[[ Extracted entries, beginning ]]
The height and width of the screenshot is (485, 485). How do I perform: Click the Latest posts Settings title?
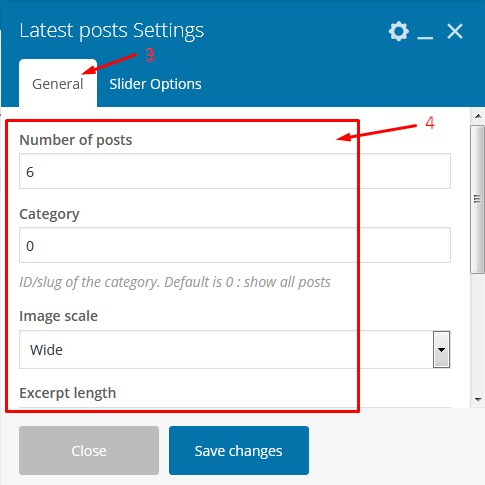click(112, 31)
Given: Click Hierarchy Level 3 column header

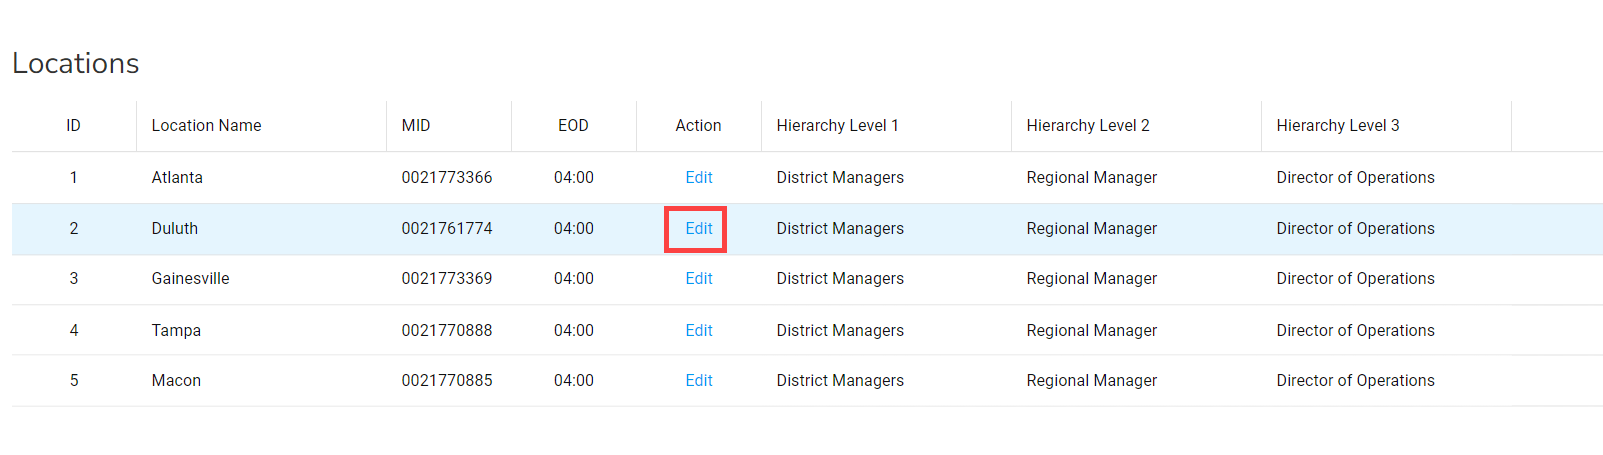Looking at the screenshot, I should [1338, 126].
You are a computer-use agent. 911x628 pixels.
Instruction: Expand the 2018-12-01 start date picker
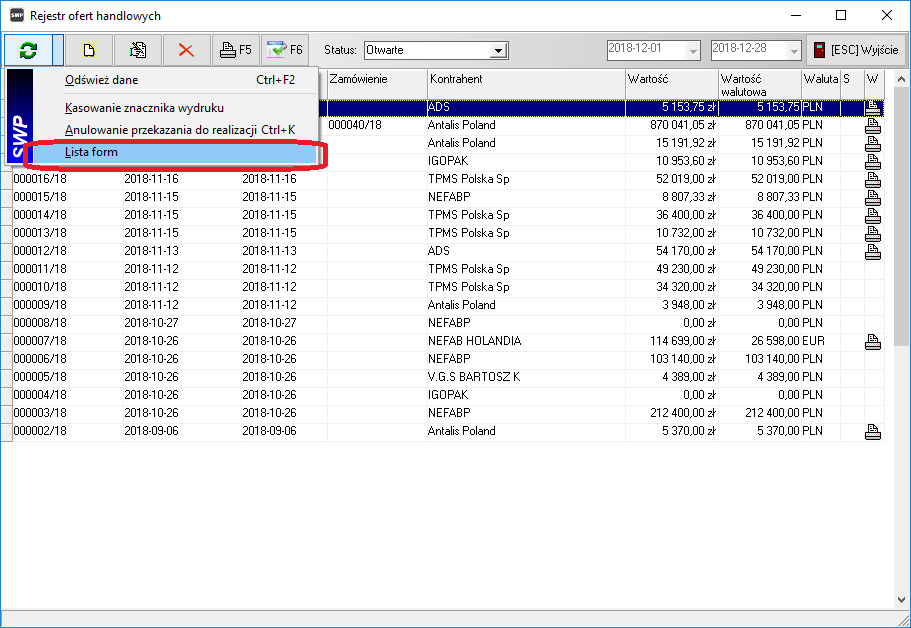click(x=693, y=50)
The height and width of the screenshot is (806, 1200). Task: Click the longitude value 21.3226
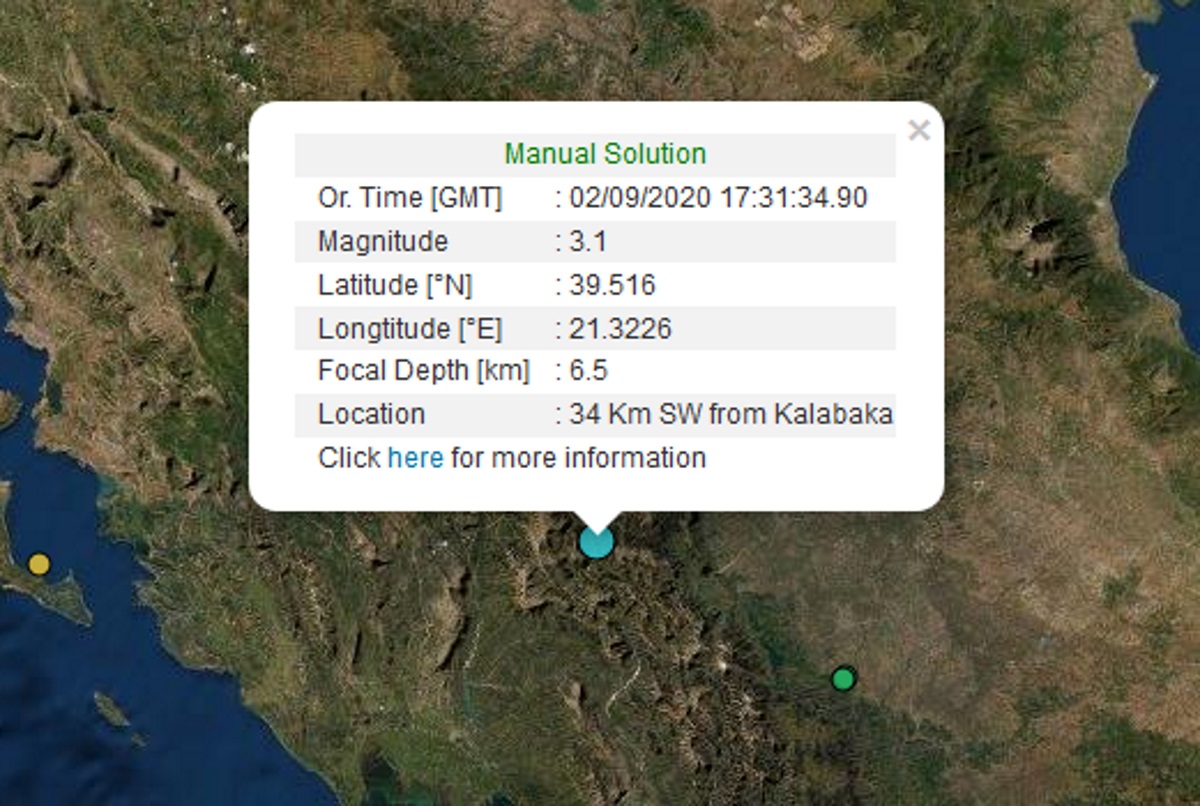620,328
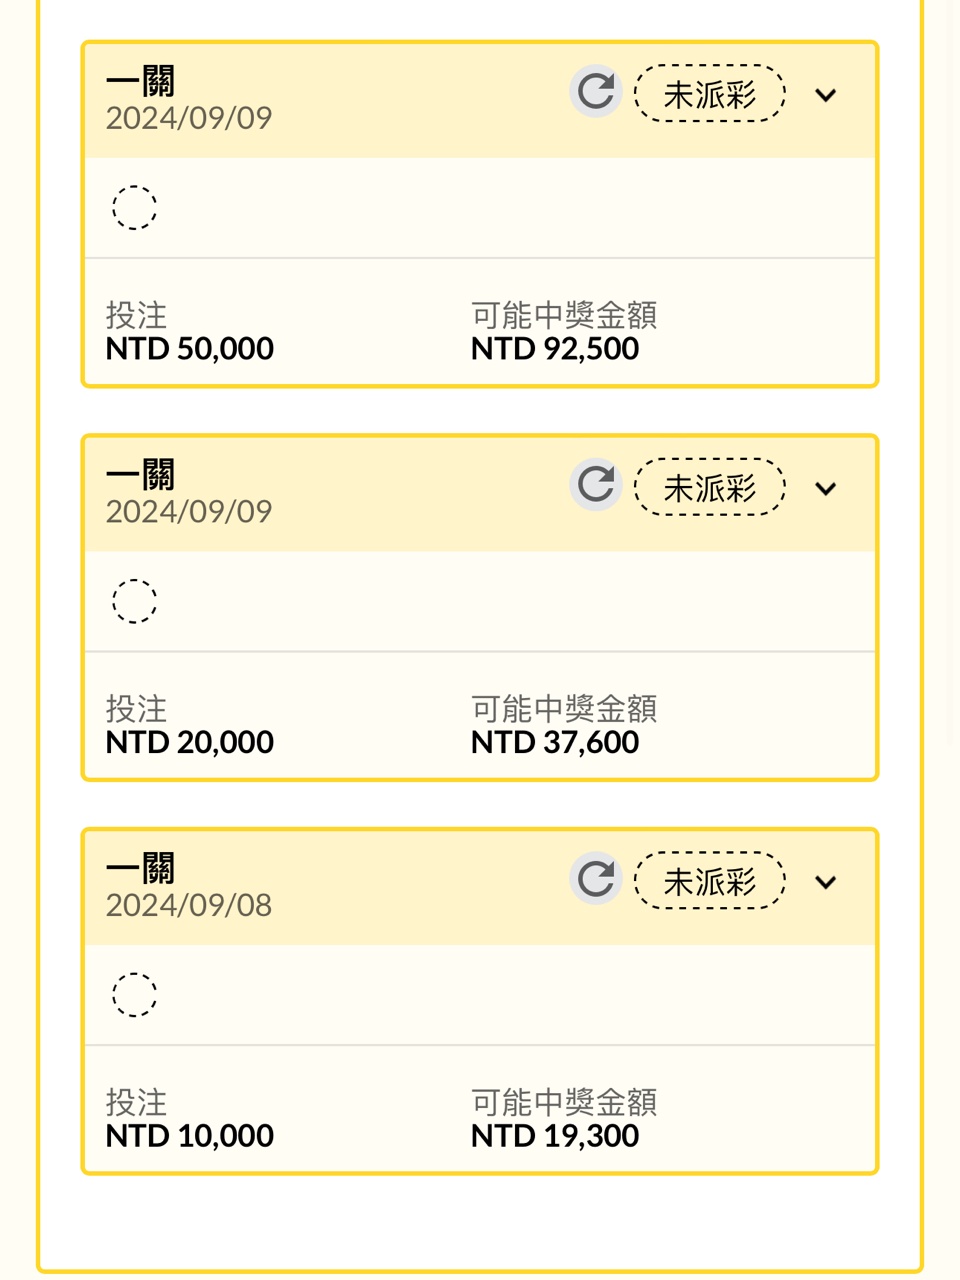
Task: Expand the NTD 20,000 bet details chevron
Action: [x=825, y=489]
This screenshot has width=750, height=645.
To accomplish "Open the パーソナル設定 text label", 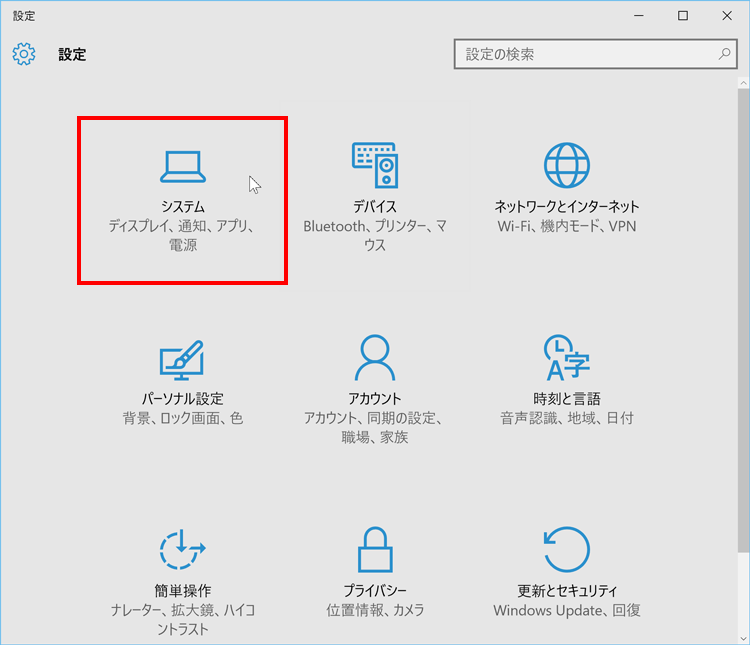I will click(182, 398).
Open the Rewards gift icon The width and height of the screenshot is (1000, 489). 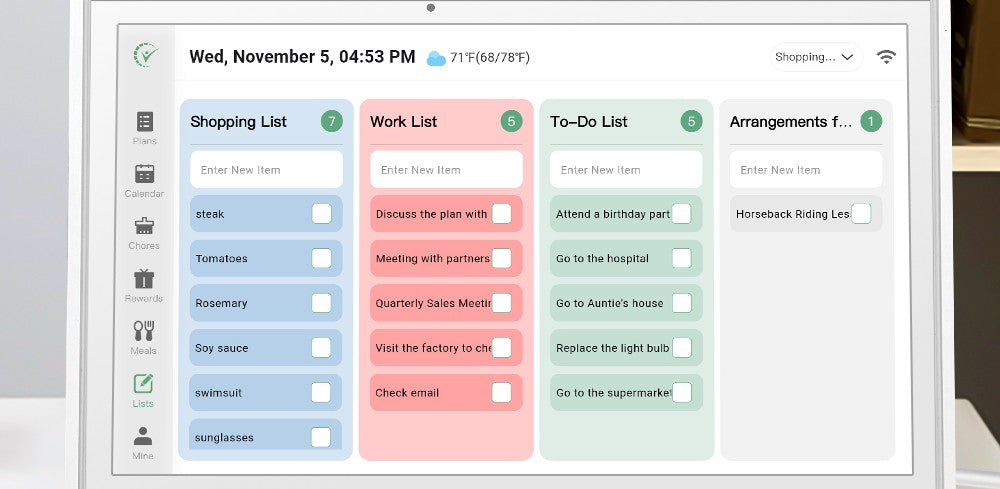[x=144, y=279]
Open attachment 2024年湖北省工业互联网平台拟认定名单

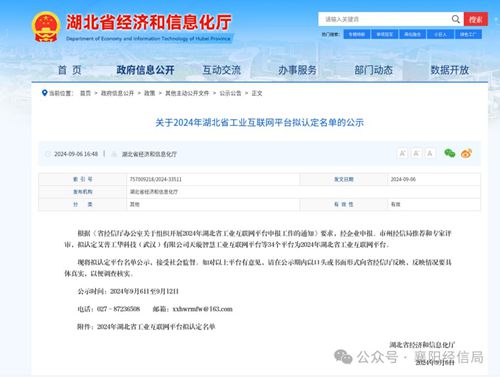[x=156, y=327]
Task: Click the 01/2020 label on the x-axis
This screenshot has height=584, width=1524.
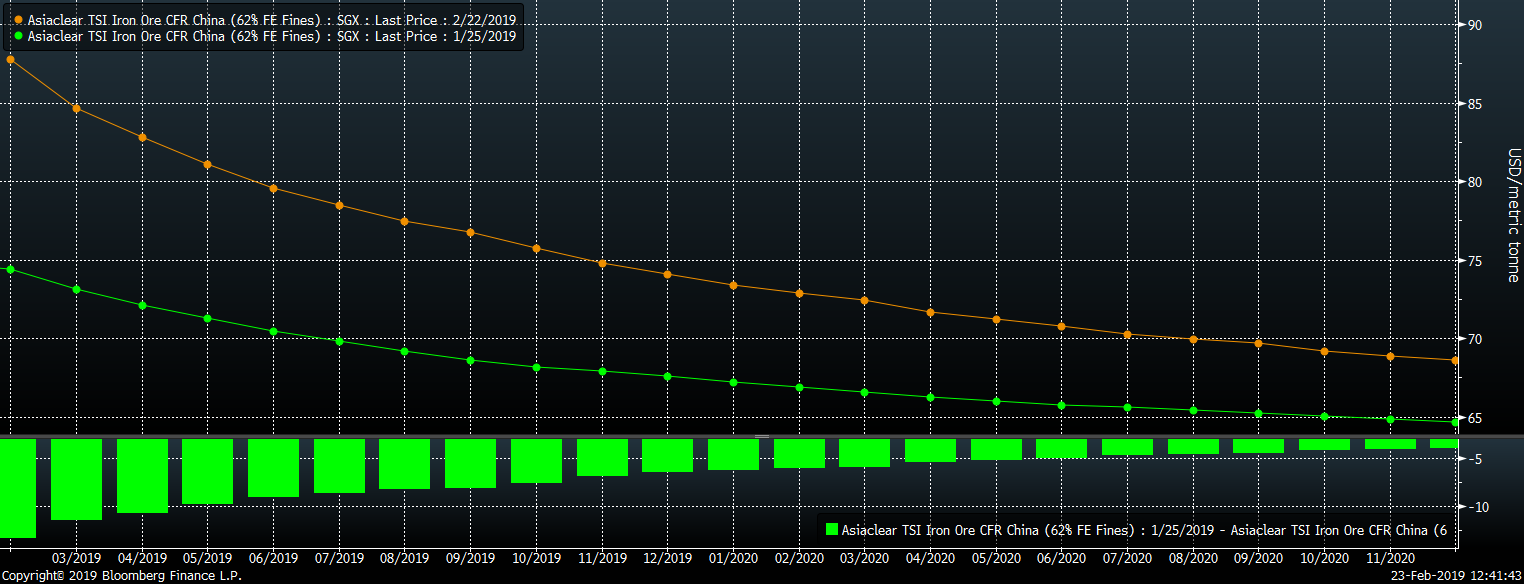Action: pyautogui.click(x=733, y=557)
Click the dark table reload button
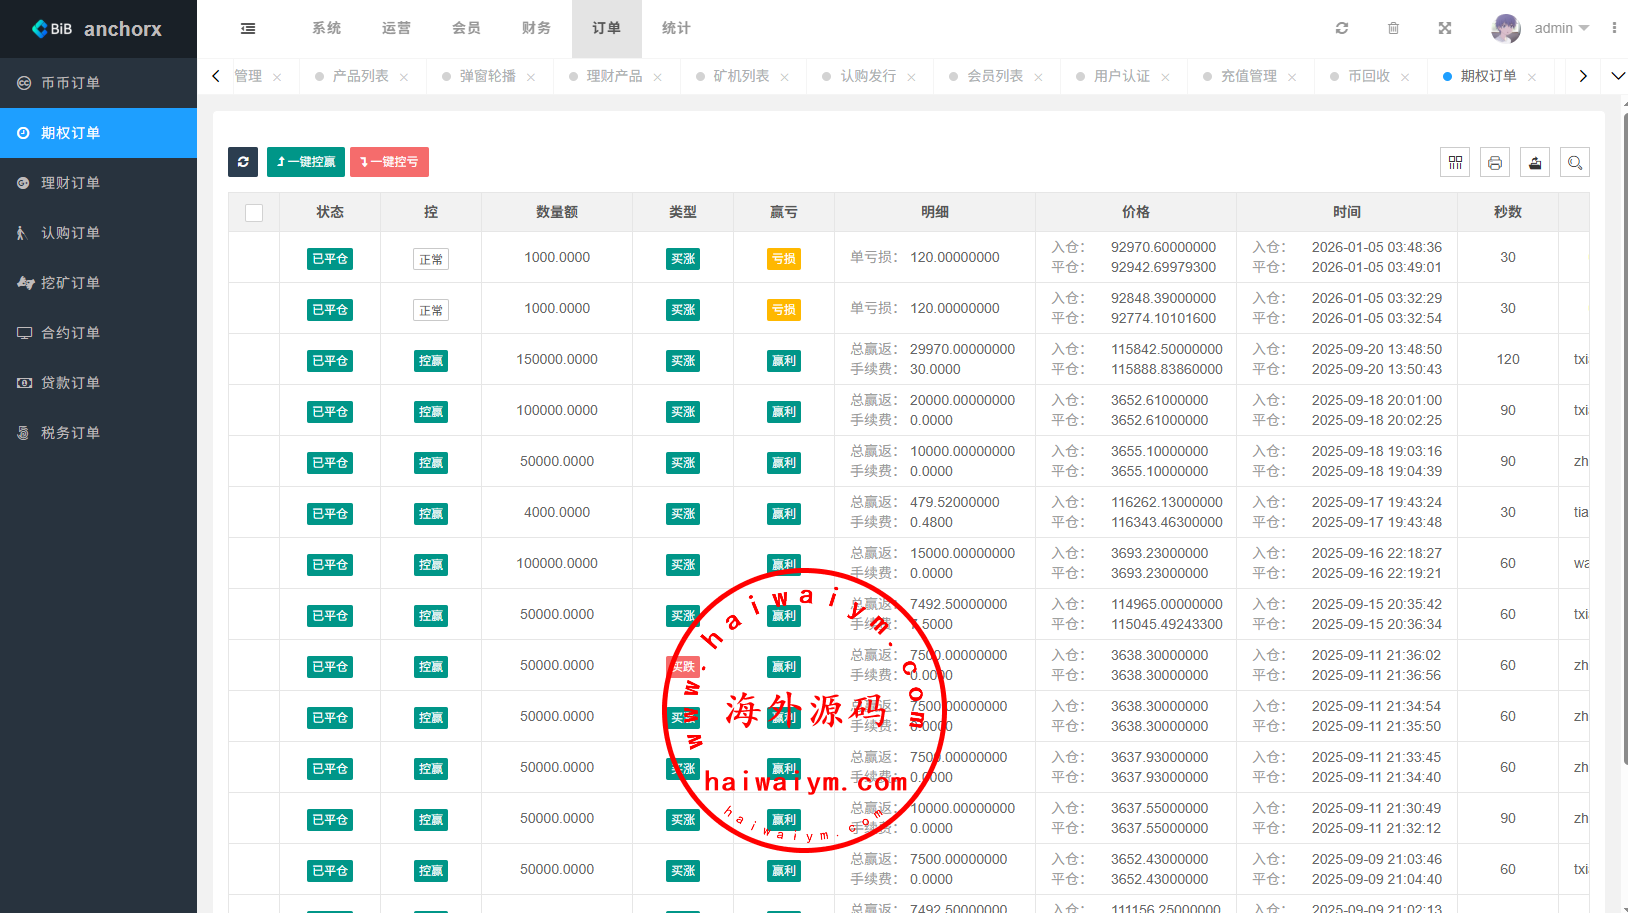The width and height of the screenshot is (1628, 913). [243, 162]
[[ Extracted entries, end ]]
### Exercise:
Every line from the top of the entries through the line that holds "This screenshot has width=750, height=645." is to be quoted exactly, please, and nothing else; omit the pictures.

### Solution to the problem:
The height and width of the screenshot is (485, 485). How do I perform: Click the Latest posts Settings title?
click(112, 31)
Given: Click Hierarchy Level 3 column header

Looking at the screenshot, I should [1338, 126].
You are a computer-use agent. 911x628 pixels.
Instruction: Expand the 2018-12-01 start date picker
click(x=693, y=50)
The height and width of the screenshot is (806, 1200). Task: Click the longitude value 21.3226
620,328
Task: Expand the NTD 20,000 bet details chevron
Action: [x=825, y=489]
This screenshot has width=750, height=645.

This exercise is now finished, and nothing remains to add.